THE TASK: Send each entry back exactly as given, pictures excluded.

(Screenshot grounding data)
***
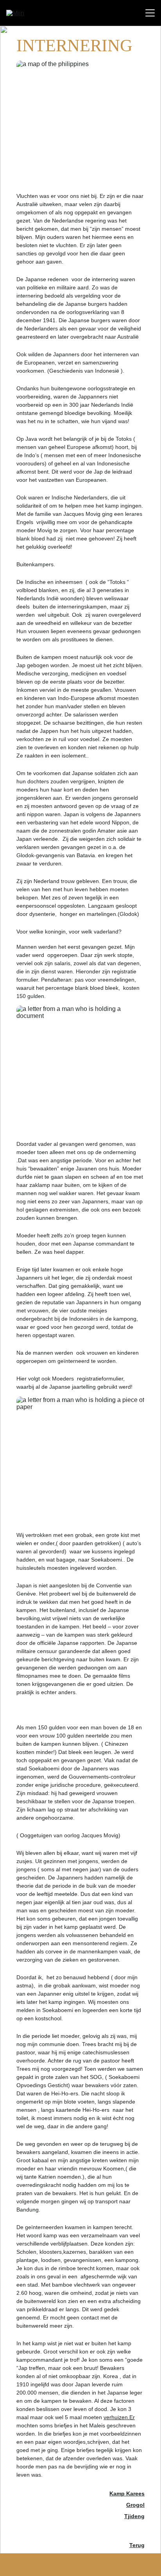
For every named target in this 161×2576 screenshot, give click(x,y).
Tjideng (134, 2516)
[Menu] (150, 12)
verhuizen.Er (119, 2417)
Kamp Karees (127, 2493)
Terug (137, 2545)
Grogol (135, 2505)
***
RESULT OF THIS EXERCISE:
For every named target in this 161×2576 screenshot, give click(x,y).
Tjideng (134, 2516)
[Menu] (150, 12)
verhuizen.Er (119, 2417)
Kamp Karees (127, 2493)
Terug (137, 2545)
Grogol (135, 2505)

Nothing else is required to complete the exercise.